Mozilla announced the release of Firefox 61 on June 26, providing users of the open-source web browser with new features and patches for 18 security vulnerabilities.
The Firefox 61 milestone comes just over a month since Firefox 60 was released on May 9 and is the fourth major update of Mozilla’s flagship browser thus far in 2018. Among the new features in Firefox 61 are improved performance capabilities that continue to build on the speed gains that the Firefox 57 Quantum release boasted in November 2017. In addition, tab management gets a boost in Firefox 61, enabling power users to manage browser tabs more effectively.
“One of the most popular uses of browser extensions is to help users better manage their open tabs,” Matt “Potch” Claypotch, a developer and web platform advocate at Mozilla, wrote in a blog post. “Firefox 61 ships with new extension APIs to help power users use tabs more powerfully.”
Another new feature in Firefox 61 is Tab Warming, which promises faster response time when switching between tabs, thanks to Firefox pre-emptively loading tabs as a mouse is hovered over the tab.

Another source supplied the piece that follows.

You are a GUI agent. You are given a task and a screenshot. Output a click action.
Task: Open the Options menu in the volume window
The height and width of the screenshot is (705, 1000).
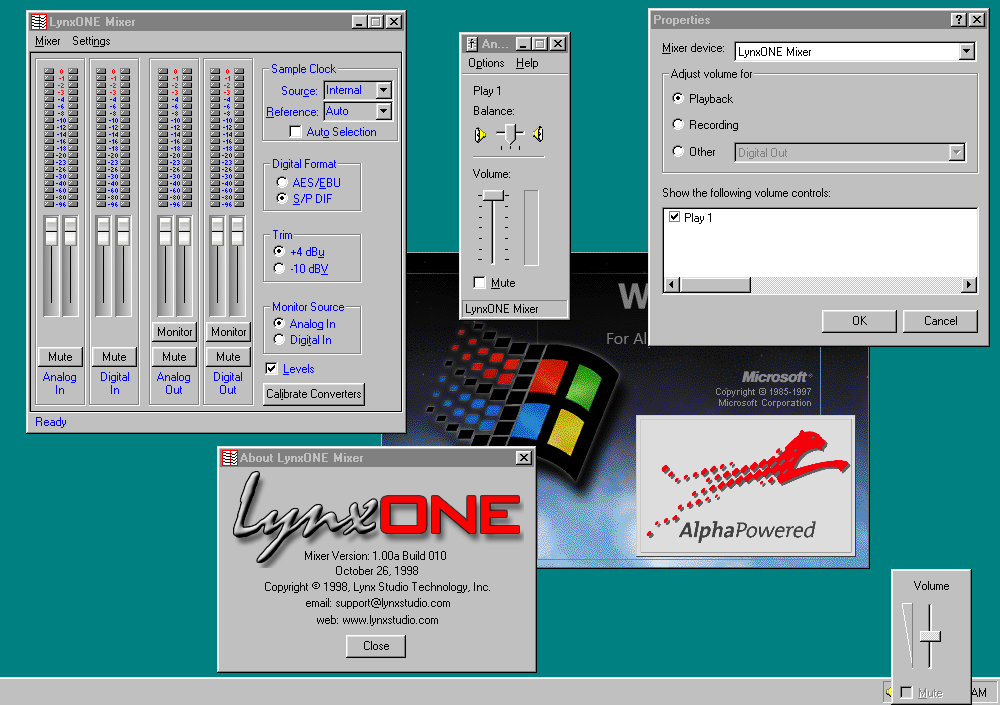[486, 63]
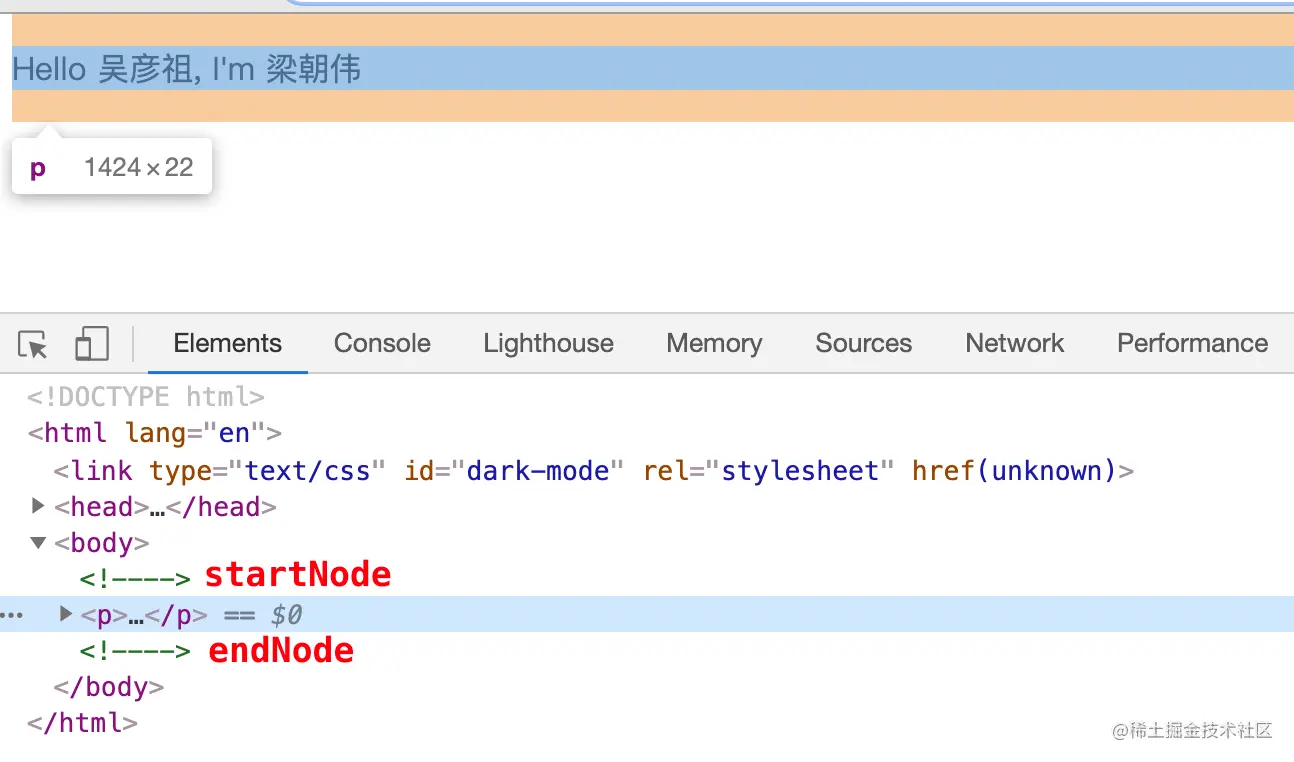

Speed is further improved in Firefox 61 with the Parallel CSS (Cascading Style Sheet) Parsing capability. One of the first Quantum improvements that Mozilla deployed in Firefox is a new CSS engine that runs in parallel across multiple CPU cores. Firefox 61 adds more power to Quantum CSS by also parallelizing the parsing step, Claypotch said.
“The extra horsepower pays real dividends on sites with large stylesheets and complex layout,” he wrote.
Security gets a boost in Firefox 61, thanks to default support for the Transport Layer Security (TLS )1.3 web encryption specification. TLS 1.3 became a proposed web standard in March, providing improved cryptographic security for data in transit across the web.
Firefox 61 now also has new policy settings that will block access to FTP sub-resources hidden inside of web pages. File Transfer Protocol (FTP) is generally considered insecure as it does not encrypt data transfer.
“The fundamental underlying problem with FTP is that any data transferred will be unencrypted and hence sent across networks in plain text, allowing attackers to steal, spoof and even modify the data transmitted,” wrote Christoph Kerschbaumer, content security tech lead at Mozilla, in a blog post. “To date, many malware distribution campaigns rely on compromising FTP servers, downloading malware on an end user’s device using the FTP protocol.”
Firefox 61 patches 18 security issues, with Mozilla rating six of the issues as having critical impact.
Among the critical issues is CVE-2018-12359, which is a buffer overflow issue; CVE-2018-12360, which is a use-after-free memory flaw; and CVE-2018-12361, which is in an integer overflow vulnerability. The other three critical Mozilla advisories (CVE-2018-5186, CVE-2018-5187 and CVE-2018-5188) are all identified as being memory safety bugs that could potentially be exploited to run arbitrary code.